» **Material for the task**

>>

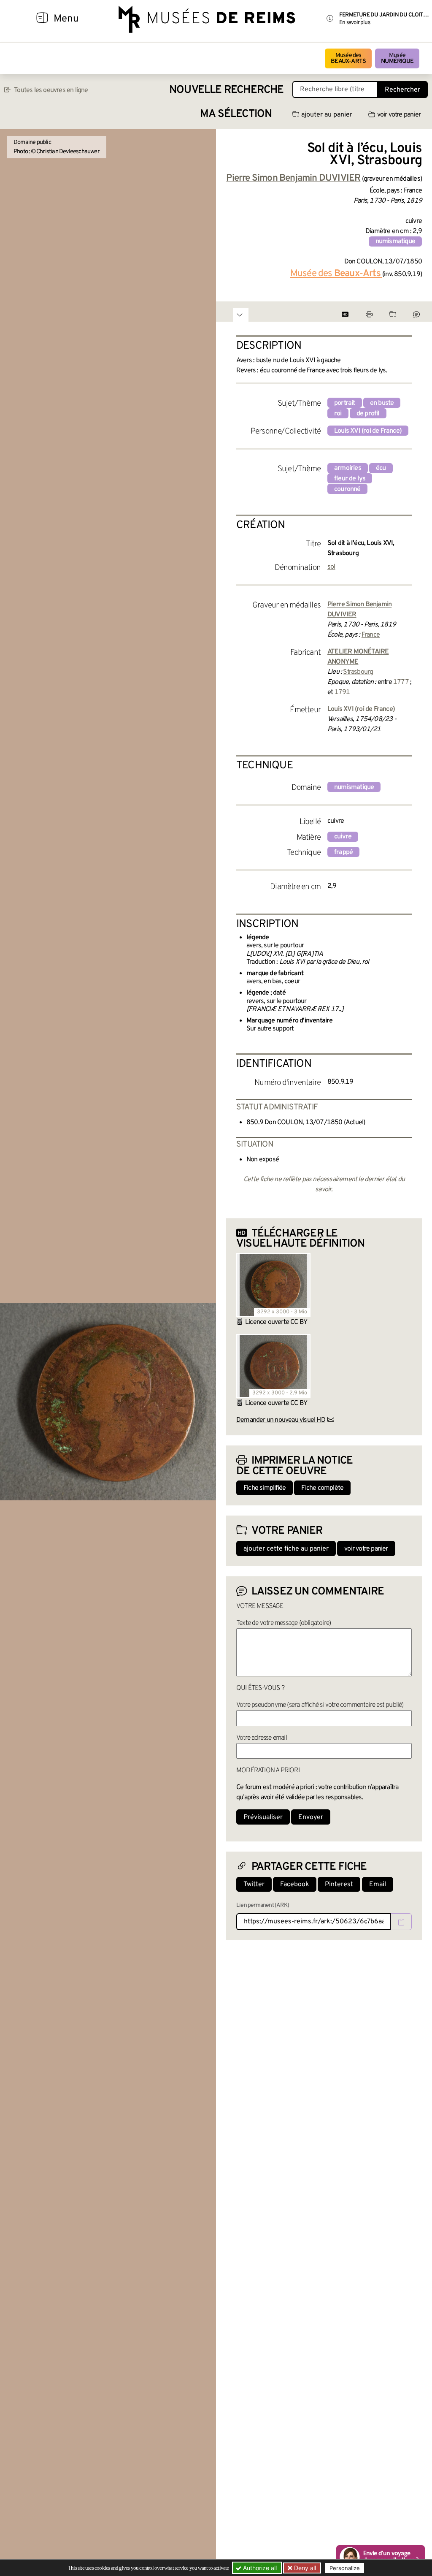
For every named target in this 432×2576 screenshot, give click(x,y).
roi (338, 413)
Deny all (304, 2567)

<<
>>

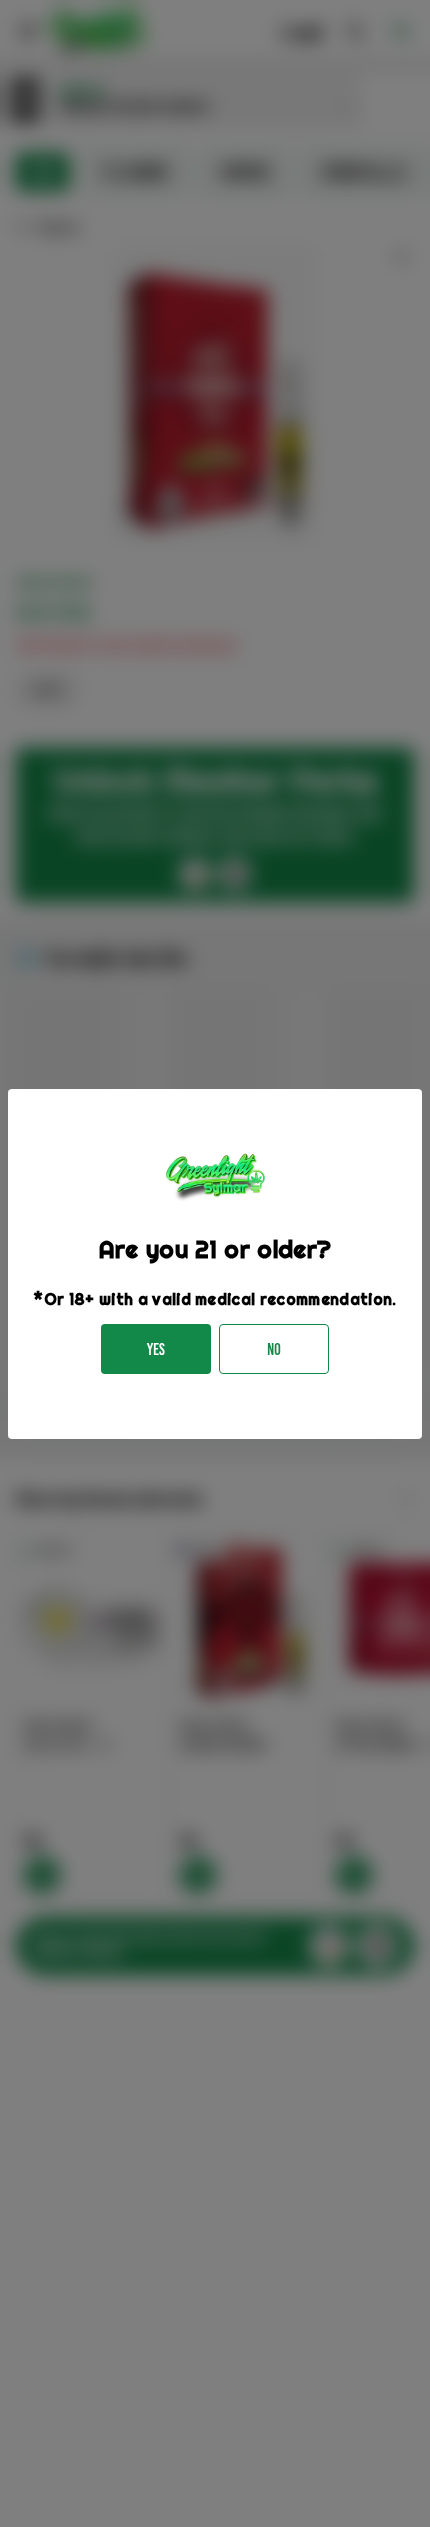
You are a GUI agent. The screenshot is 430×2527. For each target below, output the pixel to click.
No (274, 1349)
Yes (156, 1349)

<<
>>

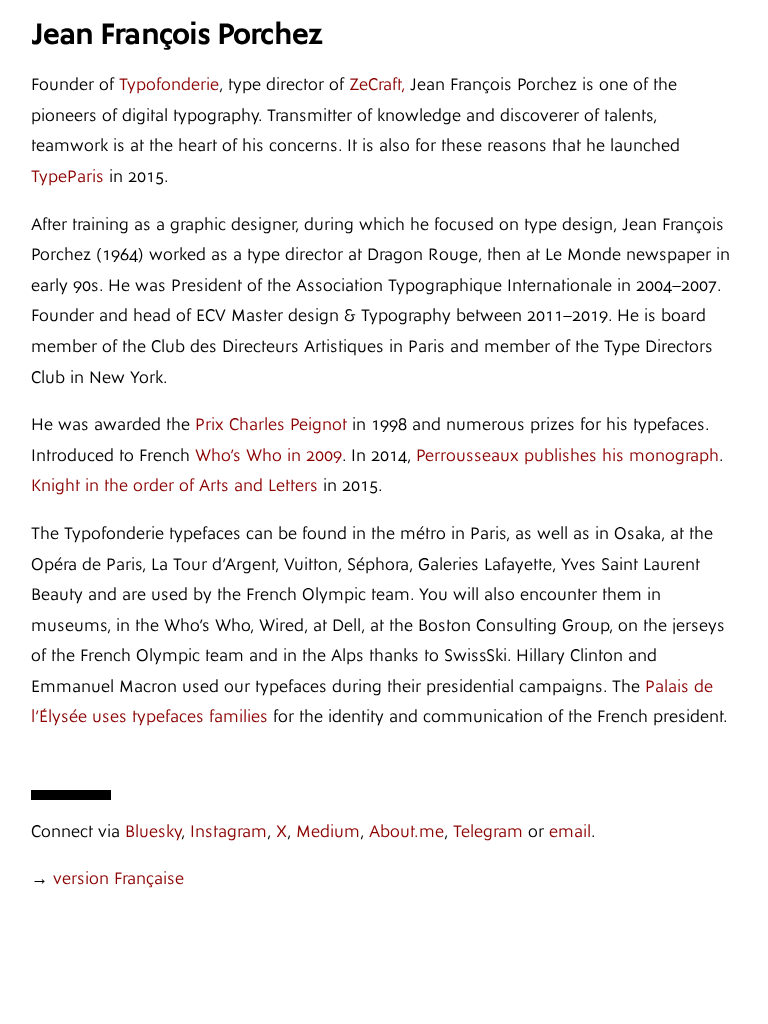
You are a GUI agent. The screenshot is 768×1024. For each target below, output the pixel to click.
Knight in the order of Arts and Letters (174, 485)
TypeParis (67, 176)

<<

» **Work required**
How many lines of these entries contain the string "each"? Reply with the number alone.

» **Reply**
2